▶ **Task to carry out**: Edit the records from the line with "Go back in Safari" through the line with "[x=328, y=648]", changing "Upgrade Now" to "Upgrade Today" and leaving everything else as it is.

▶ **Records for locating described items**:
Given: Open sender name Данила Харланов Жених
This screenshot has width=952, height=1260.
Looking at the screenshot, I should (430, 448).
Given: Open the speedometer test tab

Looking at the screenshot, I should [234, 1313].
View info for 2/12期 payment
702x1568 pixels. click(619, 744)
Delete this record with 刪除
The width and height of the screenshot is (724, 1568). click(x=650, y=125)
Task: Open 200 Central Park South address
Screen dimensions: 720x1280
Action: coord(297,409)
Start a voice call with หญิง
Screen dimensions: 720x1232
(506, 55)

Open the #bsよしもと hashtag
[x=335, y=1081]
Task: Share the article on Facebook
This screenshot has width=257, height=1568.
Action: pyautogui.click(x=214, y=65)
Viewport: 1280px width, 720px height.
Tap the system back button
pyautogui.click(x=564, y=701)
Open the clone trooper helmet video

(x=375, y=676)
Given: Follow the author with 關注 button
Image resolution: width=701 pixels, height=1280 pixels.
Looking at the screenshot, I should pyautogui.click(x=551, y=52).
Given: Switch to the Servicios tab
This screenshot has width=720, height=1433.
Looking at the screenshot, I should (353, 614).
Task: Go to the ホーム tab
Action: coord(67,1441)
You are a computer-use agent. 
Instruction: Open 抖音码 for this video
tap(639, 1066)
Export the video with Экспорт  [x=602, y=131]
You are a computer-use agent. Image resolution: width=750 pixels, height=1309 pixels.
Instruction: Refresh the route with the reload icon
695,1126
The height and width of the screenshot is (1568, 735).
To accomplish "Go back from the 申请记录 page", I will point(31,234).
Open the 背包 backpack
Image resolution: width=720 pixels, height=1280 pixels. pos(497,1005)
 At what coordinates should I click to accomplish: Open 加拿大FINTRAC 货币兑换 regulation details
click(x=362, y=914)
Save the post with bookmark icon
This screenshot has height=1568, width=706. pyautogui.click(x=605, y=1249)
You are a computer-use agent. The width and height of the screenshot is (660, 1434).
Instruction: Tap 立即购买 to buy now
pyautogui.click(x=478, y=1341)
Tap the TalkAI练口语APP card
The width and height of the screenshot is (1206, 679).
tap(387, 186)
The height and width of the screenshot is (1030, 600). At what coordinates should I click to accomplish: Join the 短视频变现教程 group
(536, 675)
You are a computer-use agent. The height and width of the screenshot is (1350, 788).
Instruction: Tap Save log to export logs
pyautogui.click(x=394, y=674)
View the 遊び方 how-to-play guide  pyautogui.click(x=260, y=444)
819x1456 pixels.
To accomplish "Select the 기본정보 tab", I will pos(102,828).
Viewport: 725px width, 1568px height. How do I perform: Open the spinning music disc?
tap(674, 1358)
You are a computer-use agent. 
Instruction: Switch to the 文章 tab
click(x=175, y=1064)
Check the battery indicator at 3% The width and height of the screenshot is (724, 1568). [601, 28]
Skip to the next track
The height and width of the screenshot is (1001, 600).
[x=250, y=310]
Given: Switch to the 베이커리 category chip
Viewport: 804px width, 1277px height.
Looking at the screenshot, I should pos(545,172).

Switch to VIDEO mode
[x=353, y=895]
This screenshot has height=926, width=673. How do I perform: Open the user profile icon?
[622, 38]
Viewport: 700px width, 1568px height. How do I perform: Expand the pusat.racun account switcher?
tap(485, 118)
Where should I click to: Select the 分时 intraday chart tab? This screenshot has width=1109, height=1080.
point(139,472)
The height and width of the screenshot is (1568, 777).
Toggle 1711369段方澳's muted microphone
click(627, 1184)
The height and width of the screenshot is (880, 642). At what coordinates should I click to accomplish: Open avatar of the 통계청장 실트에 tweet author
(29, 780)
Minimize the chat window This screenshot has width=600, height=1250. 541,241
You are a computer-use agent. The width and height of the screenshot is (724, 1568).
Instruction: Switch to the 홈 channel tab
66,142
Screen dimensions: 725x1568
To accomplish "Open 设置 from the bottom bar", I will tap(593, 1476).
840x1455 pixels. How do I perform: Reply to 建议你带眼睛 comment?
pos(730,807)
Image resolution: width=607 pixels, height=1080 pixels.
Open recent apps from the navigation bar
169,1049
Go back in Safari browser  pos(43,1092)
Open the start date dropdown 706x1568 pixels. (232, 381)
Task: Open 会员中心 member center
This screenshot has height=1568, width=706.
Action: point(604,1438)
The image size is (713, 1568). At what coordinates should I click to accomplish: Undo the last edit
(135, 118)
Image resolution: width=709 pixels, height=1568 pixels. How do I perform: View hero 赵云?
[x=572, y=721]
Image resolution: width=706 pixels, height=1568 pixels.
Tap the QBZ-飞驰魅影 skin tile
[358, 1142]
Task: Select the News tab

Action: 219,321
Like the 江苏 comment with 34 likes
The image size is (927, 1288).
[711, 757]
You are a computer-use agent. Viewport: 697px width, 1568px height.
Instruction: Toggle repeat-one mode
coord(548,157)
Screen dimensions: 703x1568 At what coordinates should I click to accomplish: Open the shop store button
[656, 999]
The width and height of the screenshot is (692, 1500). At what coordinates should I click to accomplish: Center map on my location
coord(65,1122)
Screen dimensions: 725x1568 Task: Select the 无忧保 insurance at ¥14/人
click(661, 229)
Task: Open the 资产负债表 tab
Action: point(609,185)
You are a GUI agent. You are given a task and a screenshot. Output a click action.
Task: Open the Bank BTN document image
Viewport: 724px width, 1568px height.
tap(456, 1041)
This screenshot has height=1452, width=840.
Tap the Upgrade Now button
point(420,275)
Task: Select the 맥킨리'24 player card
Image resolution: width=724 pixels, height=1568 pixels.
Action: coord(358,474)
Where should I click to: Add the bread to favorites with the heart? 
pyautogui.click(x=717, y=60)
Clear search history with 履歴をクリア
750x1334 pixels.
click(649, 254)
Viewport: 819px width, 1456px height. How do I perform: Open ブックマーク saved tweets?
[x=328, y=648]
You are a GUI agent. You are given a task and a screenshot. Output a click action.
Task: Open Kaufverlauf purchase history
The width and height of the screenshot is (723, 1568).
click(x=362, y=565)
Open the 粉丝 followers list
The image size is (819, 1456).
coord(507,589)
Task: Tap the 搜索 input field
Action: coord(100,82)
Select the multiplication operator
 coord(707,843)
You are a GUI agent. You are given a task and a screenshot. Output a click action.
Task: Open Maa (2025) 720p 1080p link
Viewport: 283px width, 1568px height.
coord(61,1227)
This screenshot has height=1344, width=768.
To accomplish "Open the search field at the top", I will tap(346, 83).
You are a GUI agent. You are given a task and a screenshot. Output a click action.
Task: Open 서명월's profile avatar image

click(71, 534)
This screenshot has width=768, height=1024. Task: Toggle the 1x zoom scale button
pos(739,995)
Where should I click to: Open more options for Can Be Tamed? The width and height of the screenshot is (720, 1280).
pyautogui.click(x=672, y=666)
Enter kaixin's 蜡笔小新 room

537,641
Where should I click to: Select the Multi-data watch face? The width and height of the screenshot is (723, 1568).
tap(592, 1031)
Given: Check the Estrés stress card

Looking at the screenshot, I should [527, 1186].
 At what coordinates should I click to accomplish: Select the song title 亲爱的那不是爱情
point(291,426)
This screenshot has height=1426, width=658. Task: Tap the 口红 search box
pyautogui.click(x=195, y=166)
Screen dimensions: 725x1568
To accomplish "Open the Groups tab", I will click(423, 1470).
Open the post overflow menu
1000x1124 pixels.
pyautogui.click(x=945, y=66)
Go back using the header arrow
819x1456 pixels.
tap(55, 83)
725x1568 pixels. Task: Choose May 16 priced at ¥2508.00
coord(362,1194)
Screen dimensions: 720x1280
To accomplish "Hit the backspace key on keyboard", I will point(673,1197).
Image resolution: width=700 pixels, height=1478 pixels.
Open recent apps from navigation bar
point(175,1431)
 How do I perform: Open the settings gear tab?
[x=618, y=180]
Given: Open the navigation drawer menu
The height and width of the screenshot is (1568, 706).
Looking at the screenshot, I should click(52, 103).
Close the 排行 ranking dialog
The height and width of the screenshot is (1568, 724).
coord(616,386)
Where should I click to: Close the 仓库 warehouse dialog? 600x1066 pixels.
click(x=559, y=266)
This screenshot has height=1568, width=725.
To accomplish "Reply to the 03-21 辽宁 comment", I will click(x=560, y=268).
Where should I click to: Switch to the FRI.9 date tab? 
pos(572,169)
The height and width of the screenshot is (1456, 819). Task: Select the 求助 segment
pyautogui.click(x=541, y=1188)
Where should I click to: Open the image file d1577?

▶ **Response to the exercise**:
Go back in Safari browser  pos(43,1092)
Open the start date dropdown 706x1568 pixels. (232, 381)
Task: Open 会员中心 member center
This screenshot has height=1568, width=706.
Action: point(604,1438)
The image size is (713, 1568). At what coordinates should I click to accomplish: Undo the last edit
(135, 118)
Image resolution: width=709 pixels, height=1568 pixels. How do I perform: View hero 赵云?
[x=572, y=721]
Image resolution: width=706 pixels, height=1568 pixels.
Tap the QBZ-飞驰魅影 skin tile
[358, 1142]
Task: Select the News tab

Action: 219,321
Like the 江苏 comment with 34 likes
The image size is (927, 1288).
[711, 757]
You are a computer-use agent. Viewport: 697px width, 1568px height.
Instruction: Toggle repeat-one mode
coord(548,157)
Screen dimensions: 703x1568 At what coordinates should I click to accomplish: Open the shop store button
[656, 999]
The width and height of the screenshot is (692, 1500). At what coordinates should I click to accomplish: Center map on my location
coord(65,1122)
Screen dimensions: 725x1568 Task: Select the 无忧保 insurance at ¥14/人
click(661, 229)
Task: Open the 资产负债表 tab
Action: point(609,185)
You are a GUI agent. You are given a task and a screenshot. Output a click action.
Task: Open the Bank BTN document image
Viewport: 724px width, 1568px height.
tap(456, 1041)
This screenshot has height=1452, width=840.
Tap the Upgrade Today button
point(420,275)
Task: Select the 맥킨리'24 player card
Image resolution: width=724 pixels, height=1568 pixels.
Action: coord(358,474)
Where should I click to: Add the bread to favorites with the heart? 
pyautogui.click(x=717, y=60)
Clear search history with 履歴をクリア
750x1334 pixels.
click(649, 254)
Viewport: 819px width, 1456px height. How do I perform: Open ブックマーク saved tweets?
[x=328, y=648]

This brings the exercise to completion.